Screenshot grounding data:
- - -

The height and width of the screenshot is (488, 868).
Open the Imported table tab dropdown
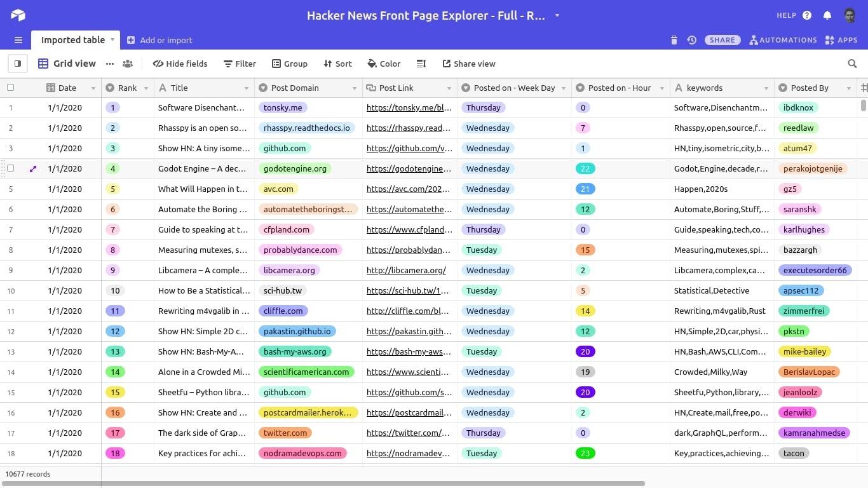click(x=113, y=39)
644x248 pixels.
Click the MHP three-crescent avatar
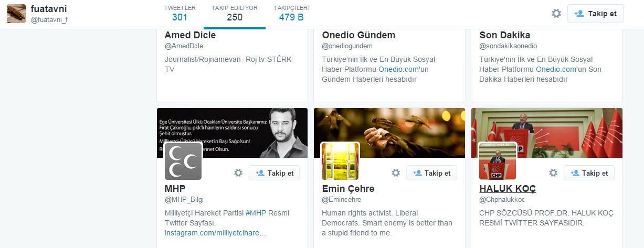(183, 161)
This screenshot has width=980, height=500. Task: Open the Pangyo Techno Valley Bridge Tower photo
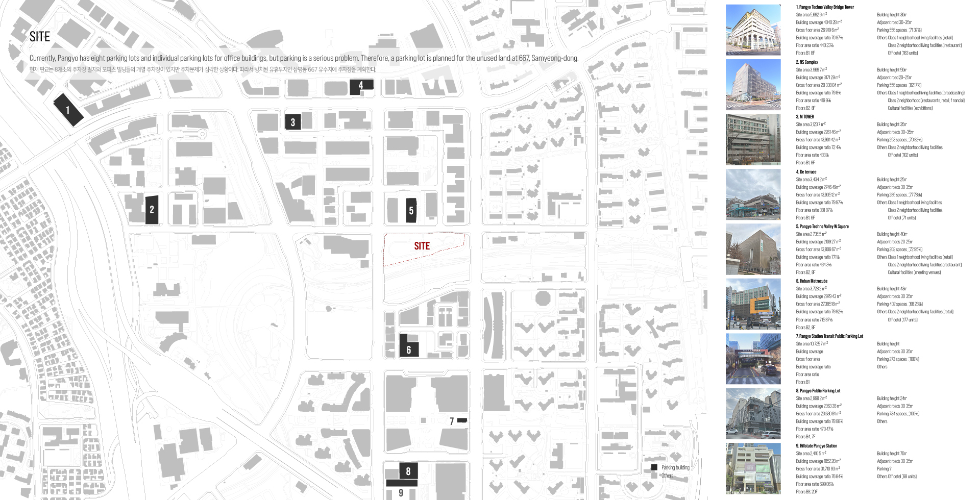point(753,30)
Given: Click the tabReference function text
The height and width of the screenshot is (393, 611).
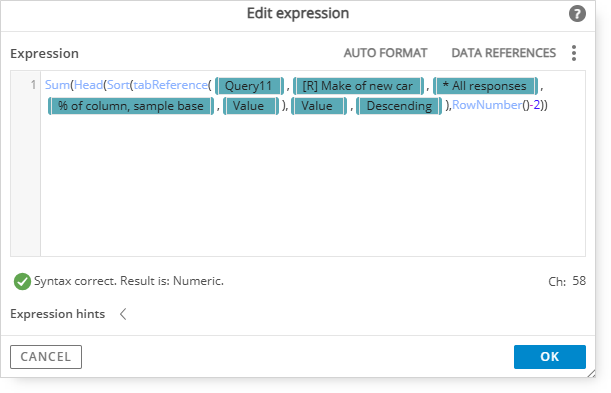Looking at the screenshot, I should click(170, 85).
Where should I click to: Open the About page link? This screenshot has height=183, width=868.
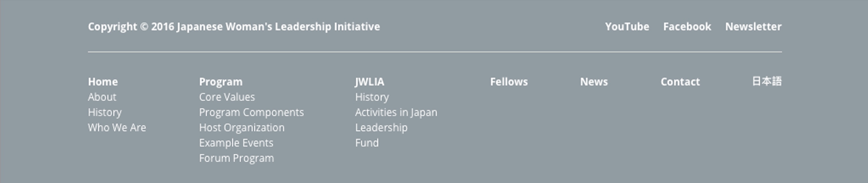coord(102,97)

- - -

EXERCISE DIRECTIONS — An exact copy of the entries above is required, with the pictures left out.

FINISHED TASK —
The height and width of the screenshot is (488, 868).
Open the Imported table tab dropdown
click(x=113, y=39)
644x248 pixels.
Click the MHP three-crescent avatar
(183, 161)
This screenshot has width=980, height=500. Task: Open the Pangyo Techno Valley Bridge Tower photo
point(753,30)
Given: Click the tabReference function text
The height and width of the screenshot is (393, 611).
Looking at the screenshot, I should click(170, 85).
Where should I click to: Open the About page link? This screenshot has height=183, width=868.
coord(102,97)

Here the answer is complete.